Just a month ago, among the investing public, nothing was more hip or more fashionable than the planned Facebook stock offering. This would be the most prominent, most anticipated IPO since Google. Investors from coast to coast--from institutions to moms and pops, uncles and aunts--maneuvered and schmoozed to get a piece of the action. The pre-IPO "road show" was circus-like with the business media clinging to every move of the Facebook management team, especially when the team paraded into New York. Underwriters spent weeks jockeying for position, while some investors whined when they weren't promised a gold-mine allotment of shares.
A month later, Facebook shares have stumbled out of the gates and fallen flat, and now analysts, market watchers and pundits everywhere are trying to figure out what went wrong. Some blame the lead underwriters (Morgan Stanley, Goldman Sachs and JPMorgan) for mis-pricing the offering, for over-valuing the company, and for bad timing. Some blame the Nasdaq exchange--at least for the first-day technical blunders. Some blame the worries and threats from Europe. Some blame recurring fears from retail investors, who shudder and flee equity markets when the going gets rough.
Whatever, share prices that opened at $38/share are now down over 20% in the first two weeks, don't seem to have stabilized, and just haven't found a comfortable first-month trading range. When the IPO was on the drawing board this winter, bankers and traders simply assumed the stock would be comfortably trading in the high 40s now.
What went wrong? Or what are investors responding to?
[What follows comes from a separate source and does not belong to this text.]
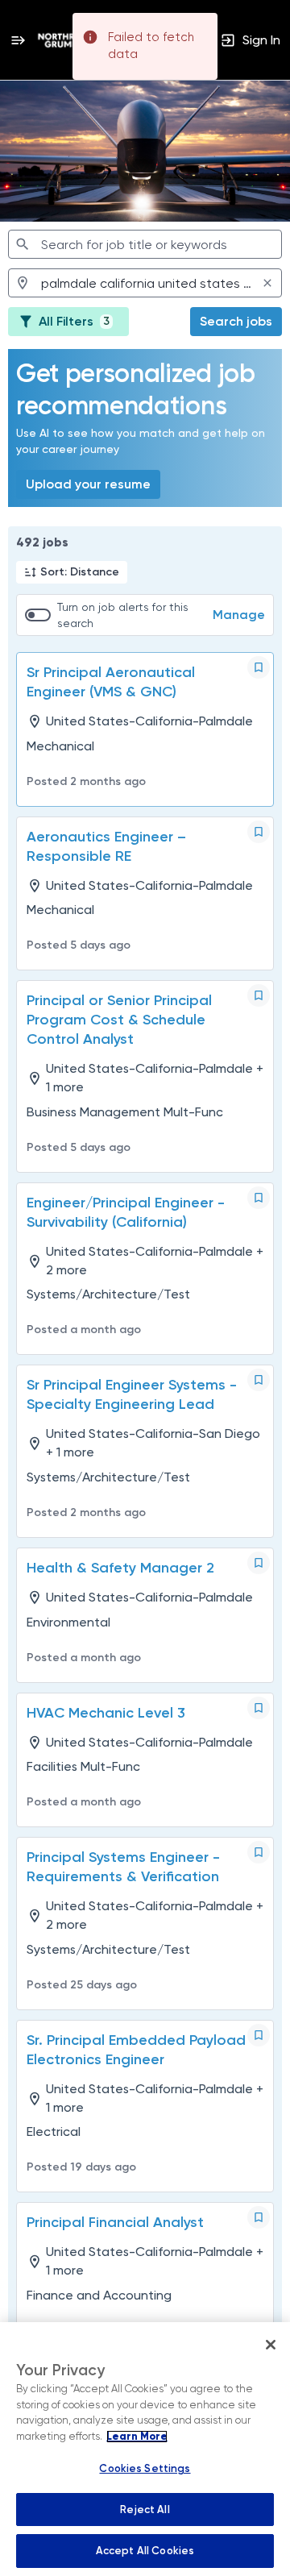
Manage (239, 614)
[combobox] (145, 244)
1. IPO Pricing. Often underwriters of IPOs are accused of under-pricing shares. Such under-pricing permits a first-day surge and first-day euphoria around the new stock. Sometimes underwriters are accused of not issuing the stock at the highest price possible to permit the company to generate the highest proceeds possible from the offering. Aware of this, Morgan Stanley and team may have been extra careful to price the stock to make it attractive to the public, yet maximize the proceeds to the company.
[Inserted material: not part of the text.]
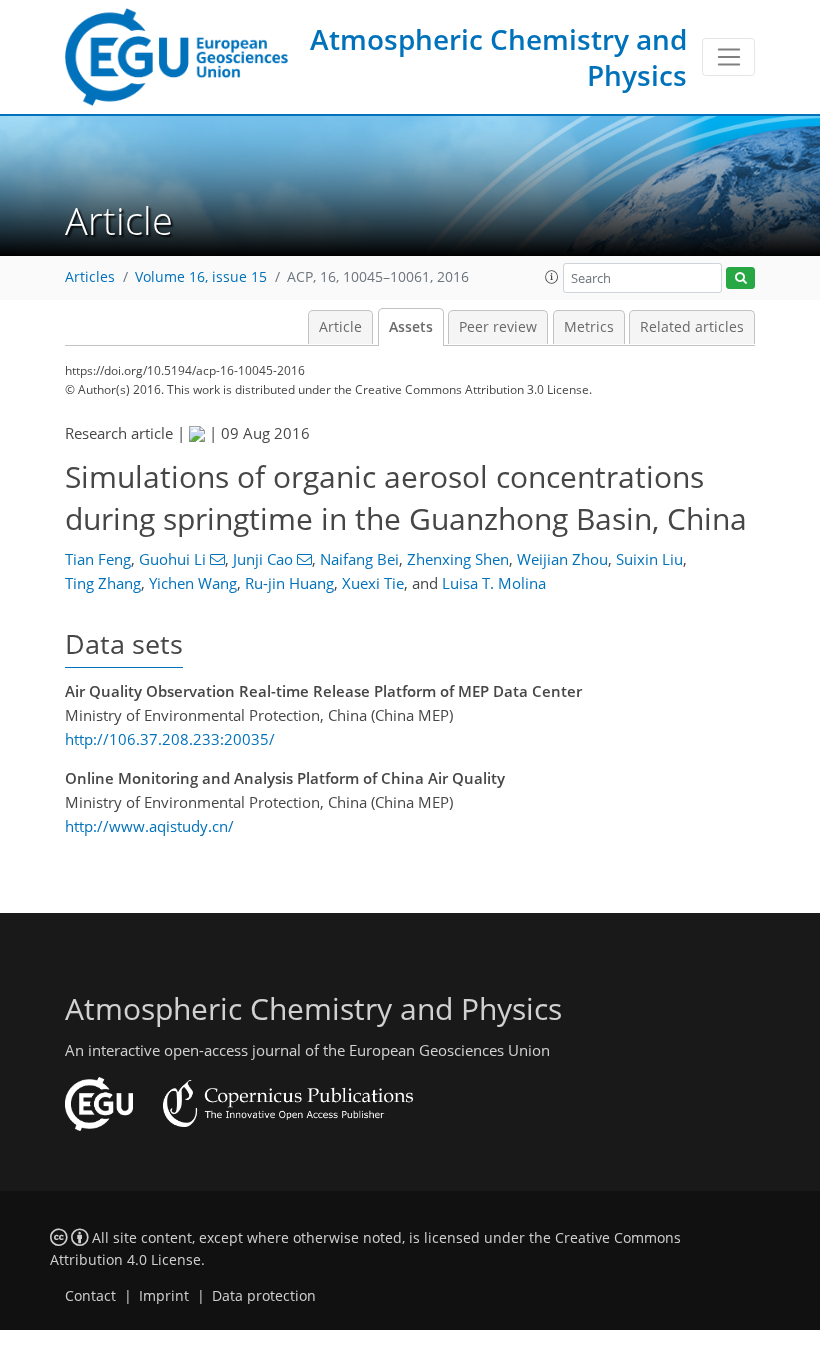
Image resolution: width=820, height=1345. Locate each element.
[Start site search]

(If the underwriting had been priced (more fairly?) at current prices, the company would have raised about $2-3 billion less in funds.)
2. Supply vs. Demand. For much of the past year, the Facebook IPO has been a looming, dominant, and popular discussion topic in investment banking and equity markets. Underwriters, who normally rely on exquisite, near-scientific market intelligence to price shares or measure precisely the market demand for them, may have over-estimated demand after the first day. They may have been influenced more by the "talk" and glow of the underwriting on the first day, less by the actual, expected demand on the second day.
3. Uncertain Revenue Streams. With the shares out the door and into the hands of the investing public (including hedge funds, mutual funds, pension funds, and others), analysts and traders may have realized something they suspected all along. The company's future revenue streams are more uncertain or undefined than we thought several months ago. What happens when the number of users of the social network reaches an inevitable plateau? How will the company reach certain levels of revenue? How will it sustain revenues at that level? And just as important, how will it grow them? What strategies (acquisitions?) will help propel growth? All factors that have impact on the long-term valuation of the company.
Investors, researchers, market-makers and analysts--this week--are asking these questions more emphatically than they did a few weeks ago, when they may have been blinded by the euphoria of the offering, hoping, despite any concerns, to take advantage of the first-day or first-week surge in price.
Some are presenting the same questions to the company and underwriters, questioning whether they explained these uncertainties carefully in regulatory prospectuses or questioning how they could be so imprecise in valuing the company.
4. Fear of the Fad. Perhaps some investors, traders and research analysts have fear of the fad. They reason Facebook will remain fashionable until one day it isn't, the day when the next new thing supplants it. The hundreds of millions of account-users are not eternally wedded to it; they aren't locked into long-term contracts, nor is there a substantial cost in fleeing to the next new thing. This group of investors could be frightened by the immeasurable whims of millions of individual users.
5. Absence of Bottom-Fishers. With over 900 million users, an elephantine data base, and a reliable stream of core advertising revenues, the company has a minimum value of some kind, likely still in the billions. That would make it attractive to the market's bottom-fishers, investors who wait for share prices to slide to a perceived bottom and then grab them at a bargain. With Facebook, the bottom-fishers may be sitting on the sidelines momentarily. They have not emerged en masse, watching the momentum of the slide continue. At some point, the slide ebbs, and they scoop up the bargains.
But where will the slide end? At $20/share? At $15?
Expect the rocky, volatile start to Facebook as a public company to continue, at least until the day in mid-July when Zuckerberg and team have their first earnings conference call with the piranhas from investment firms, research firms, and hedge funds raising their hands to ask what happened and why. That performance could be the pivotal point in the stock's first-year performance.